During these archaeological and ethnological expeditions, Vebæk began collecting songs, legends and folktales, which from the mid-1950s, she published in journals and newspapers in both Denmark and Greenland. She illustrated her articles with silhouettes of her own design. From 1958, she worked as a freelancer for the Greenlandic department of Copenhagen, which later shared the recordings with the radio station in Kuuk. She began reading traditional stories, but by 1959 was producing her own soundtracks, which would be recorded with other Greenlanders living in Denmark playing the various roles. There had been an influx of Greenlanders moving to Denmark in the decade from 1950 to 1960. At the beginning of 1970, she was asked to participate in a comprehensive study of the relationship of the two countries. She helped with the interviews and translated the work into Greenlandic. The result was published in Danish as Grønlændere i Danmark (Greenlanders in Denmark) in 1971–72 and two years later in Greenlandic as Kalâtdlit Danmarkime.

During the survey, Vebæk became aware of the problems that interculturalism posed for women, specifically Greenlandic women who had married Danish men. These insights influenced her later writings focused on women, such as the suppression that their gender caused and conflicts between Danish and Greenlandic culture.
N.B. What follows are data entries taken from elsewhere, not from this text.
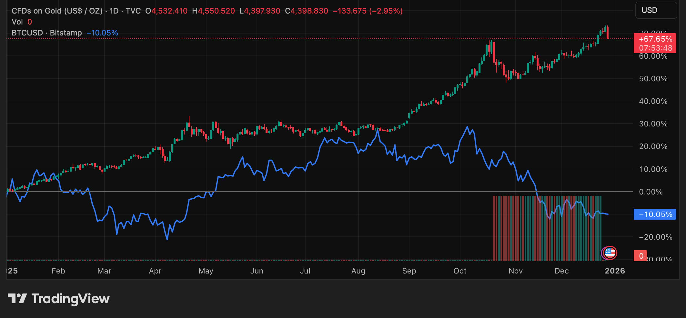The width and height of the screenshot is (686, 318).
Task: Click the blue −10.05% value in BTCUSD legend
Action: [x=102, y=33]
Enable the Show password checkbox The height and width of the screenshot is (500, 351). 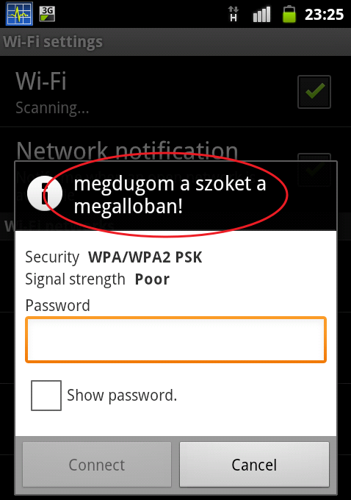(x=46, y=396)
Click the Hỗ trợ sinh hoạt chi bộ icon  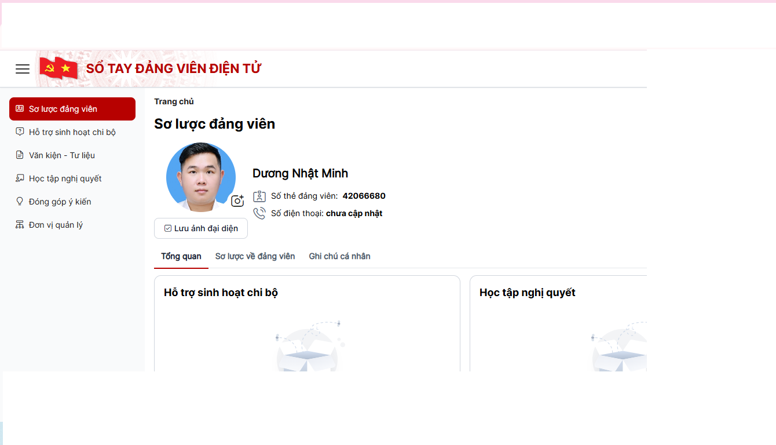[x=20, y=132]
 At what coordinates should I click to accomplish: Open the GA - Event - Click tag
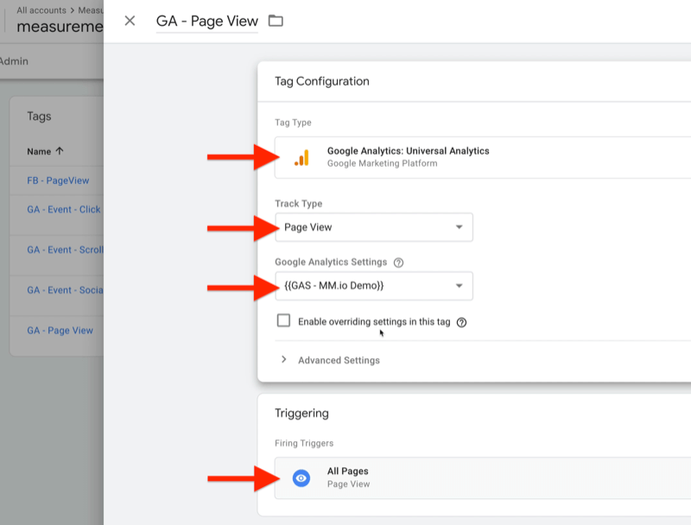65,209
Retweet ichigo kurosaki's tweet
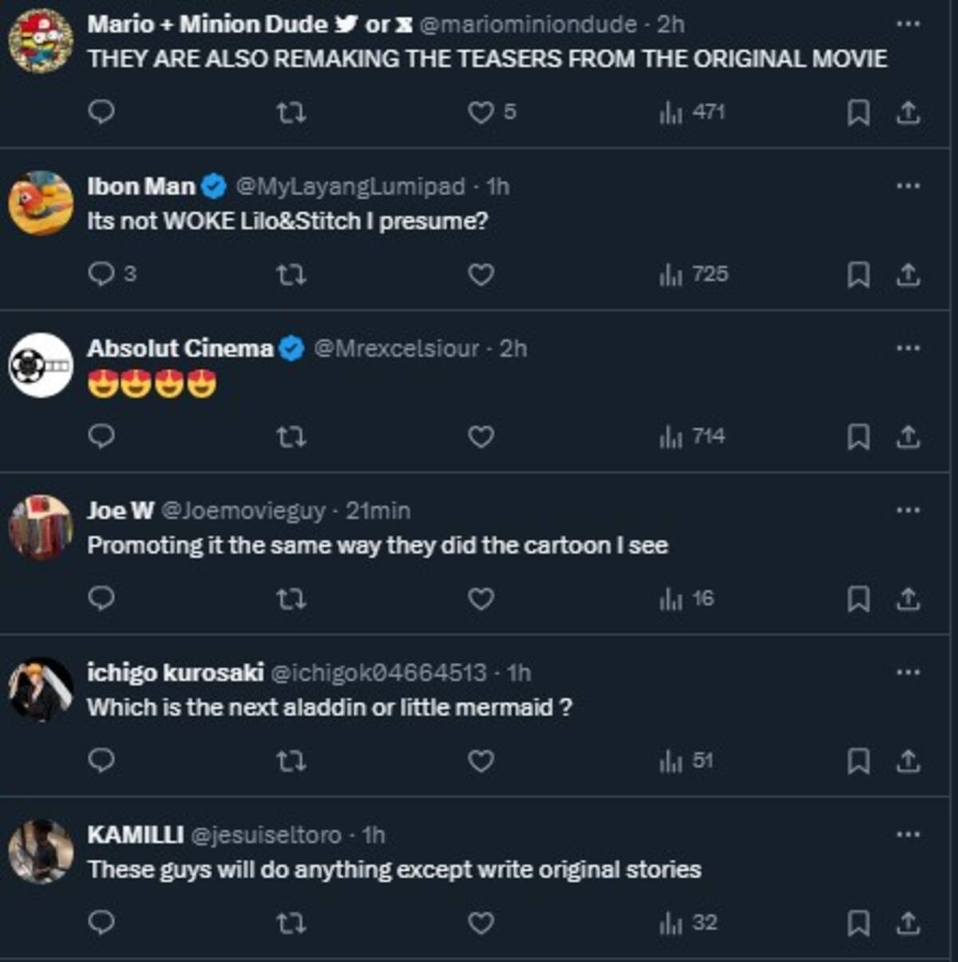 (291, 761)
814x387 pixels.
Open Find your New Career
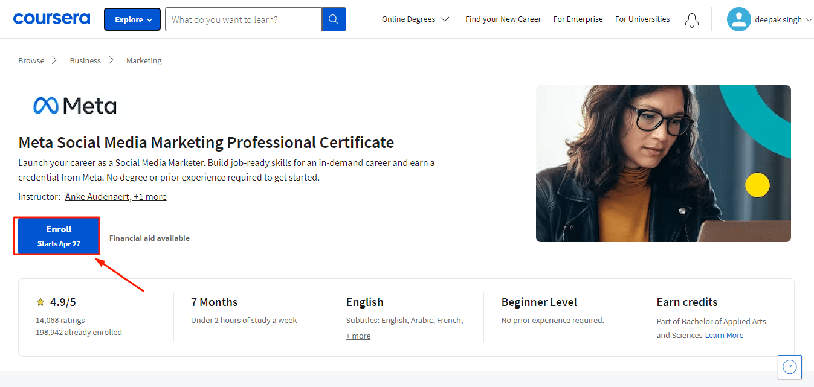(x=503, y=19)
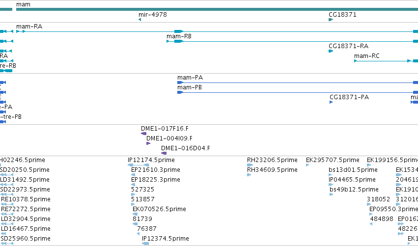Click the long teal mam gene bar

coord(217,10)
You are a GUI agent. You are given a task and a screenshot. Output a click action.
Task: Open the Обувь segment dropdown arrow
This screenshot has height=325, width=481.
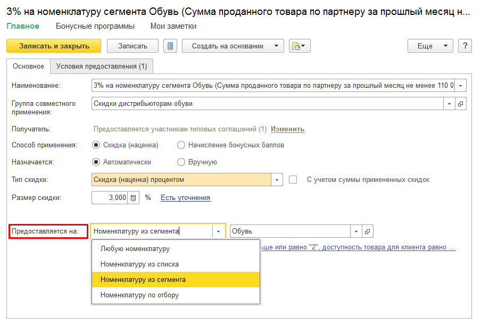pos(356,231)
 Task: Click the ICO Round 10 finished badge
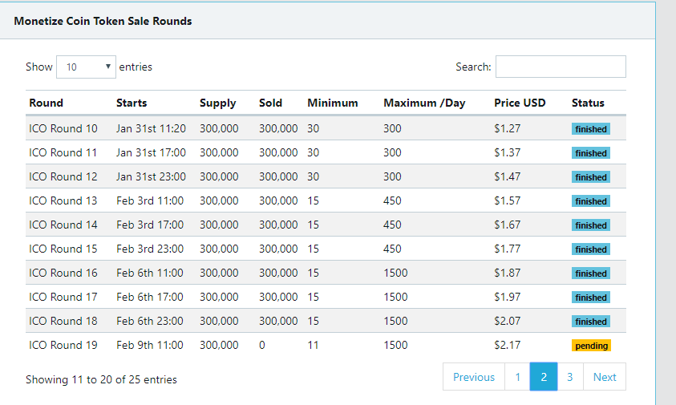(591, 129)
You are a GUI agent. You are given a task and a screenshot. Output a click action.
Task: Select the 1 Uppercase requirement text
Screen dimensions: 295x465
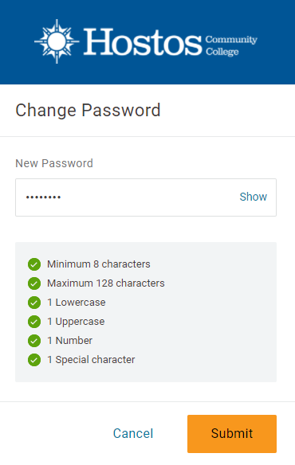[76, 322]
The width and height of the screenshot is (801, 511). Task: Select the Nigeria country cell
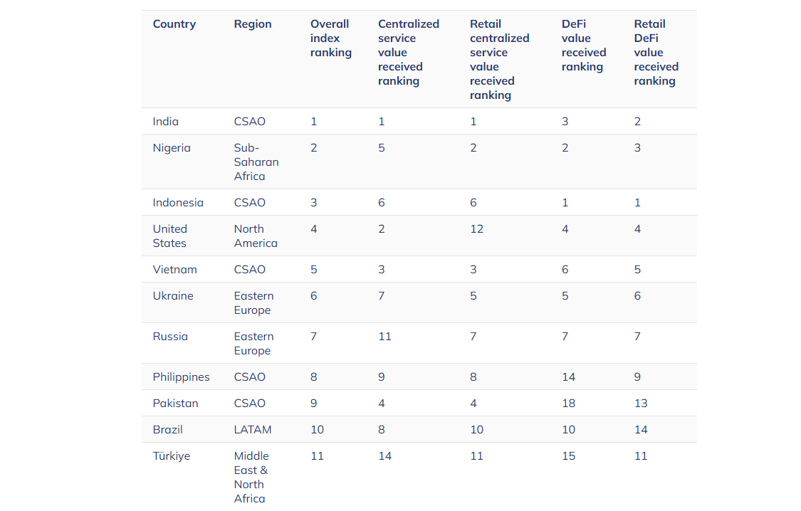click(x=172, y=148)
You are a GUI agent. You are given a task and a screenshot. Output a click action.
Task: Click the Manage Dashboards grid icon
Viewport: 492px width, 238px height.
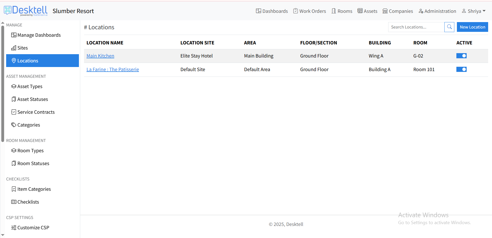tap(14, 35)
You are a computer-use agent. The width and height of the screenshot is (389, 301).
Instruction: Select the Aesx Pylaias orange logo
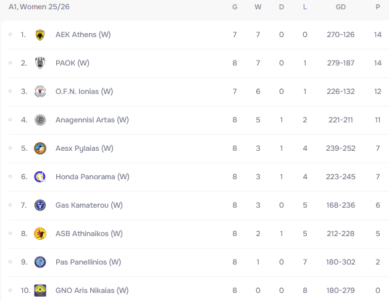click(40, 148)
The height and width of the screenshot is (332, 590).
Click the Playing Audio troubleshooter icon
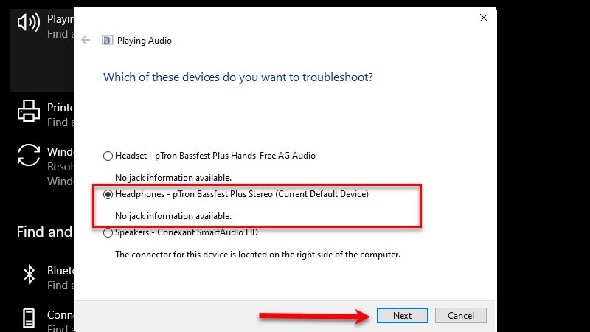[106, 40]
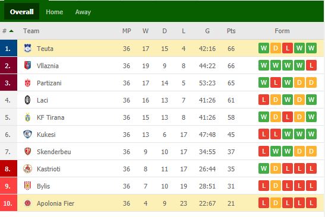Click the Kukesi club crest icon
This screenshot has height=217, width=325.
[27, 134]
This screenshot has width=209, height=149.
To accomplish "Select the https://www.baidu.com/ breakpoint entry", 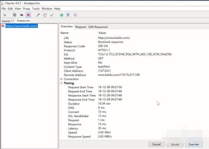I will (x=22, y=26).
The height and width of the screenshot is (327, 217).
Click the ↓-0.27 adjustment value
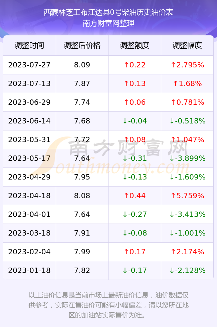[135, 214]
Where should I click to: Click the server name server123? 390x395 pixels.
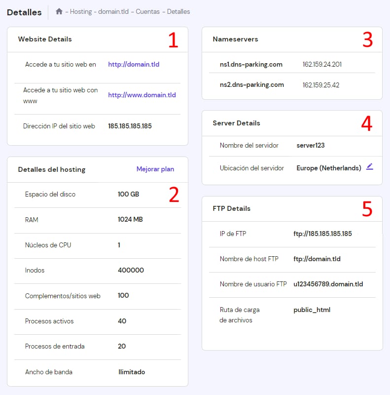point(310,146)
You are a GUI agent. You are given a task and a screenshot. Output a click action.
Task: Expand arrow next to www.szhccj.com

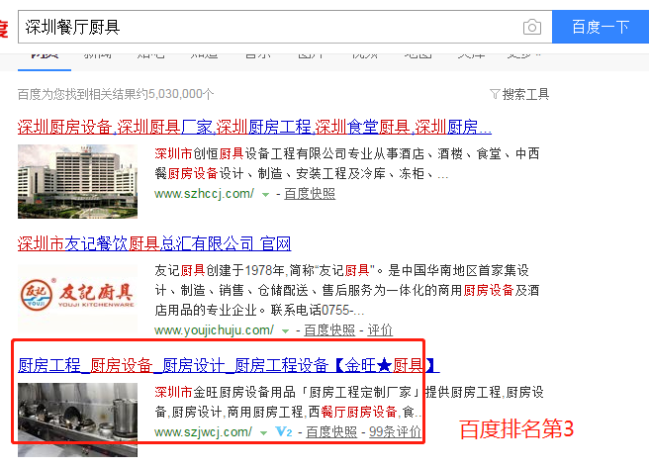(x=265, y=195)
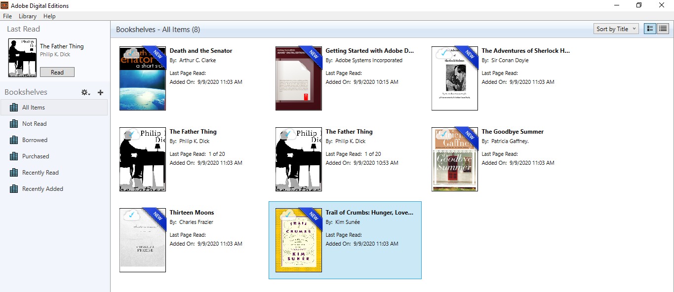The height and width of the screenshot is (292, 674).
Task: Switch to thumbnail view icon
Action: point(650,29)
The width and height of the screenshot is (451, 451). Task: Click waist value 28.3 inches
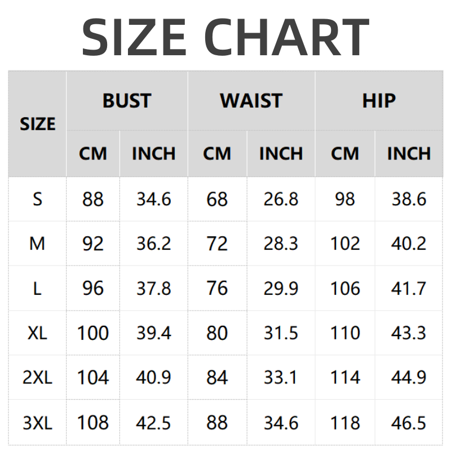coord(281,244)
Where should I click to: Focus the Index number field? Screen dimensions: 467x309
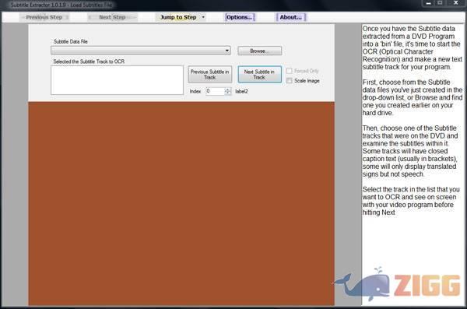[x=216, y=91]
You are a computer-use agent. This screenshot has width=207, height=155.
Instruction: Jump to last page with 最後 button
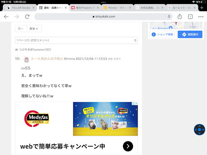[34, 29]
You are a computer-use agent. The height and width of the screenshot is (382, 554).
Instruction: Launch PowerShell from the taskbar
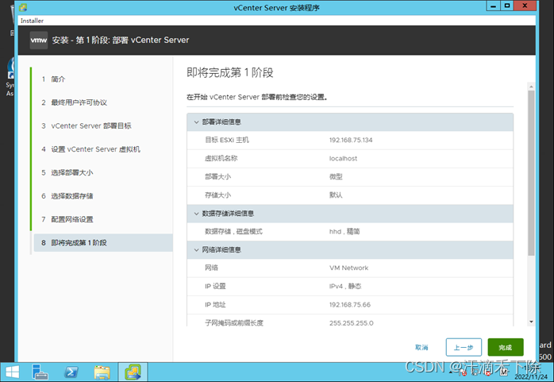pyautogui.click(x=71, y=372)
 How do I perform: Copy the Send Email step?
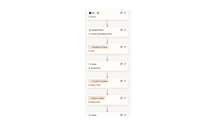pyautogui.click(x=121, y=64)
In 1981, she published the first novel written by a Greenlandic woman, Búsime nâpínek (Meeting on the Bus), the tragedy of a chance meeting which turned into a friendship and tells the story of repression which leads to the main character Katrine's demise. Vebæk received the Greenlandic Authors Association award in 1982 and that same year, she translated the story into Danish, which was published as Historien om Katrine. The book gained a wide readership and was reprinted in 1993 and 1994, being subsequently translated into Russian and Sami. In 1992, Vebæk picked up the story of what happened to Katrine's daughter in Ukiut trettenit qaangiummata (Then, Thirteen Years Later). In 1990, she published a history of Greenlandic women using much of her ethnographic material collected earlier. The Danish title Navaranaaq og de andre was released as Navaranaaq Allallu in Greenlandic in 1996 and retold women's story from legendary times to the present. The previous year, she published a children's story, Sassuma Arnaanut pulaarneq, translated into Danish in 1995 and into English in 1998 under the title A Journey to the Mother of the Sea.

==Death and legacy==
Vebæk died on 25 February 2012 in Søborg and her funeral was held on 2 March 2012 at Gladsaxe Church. She is remembered not only for her own writings, but for her contributions to collect and preserve the folklore of Greenland.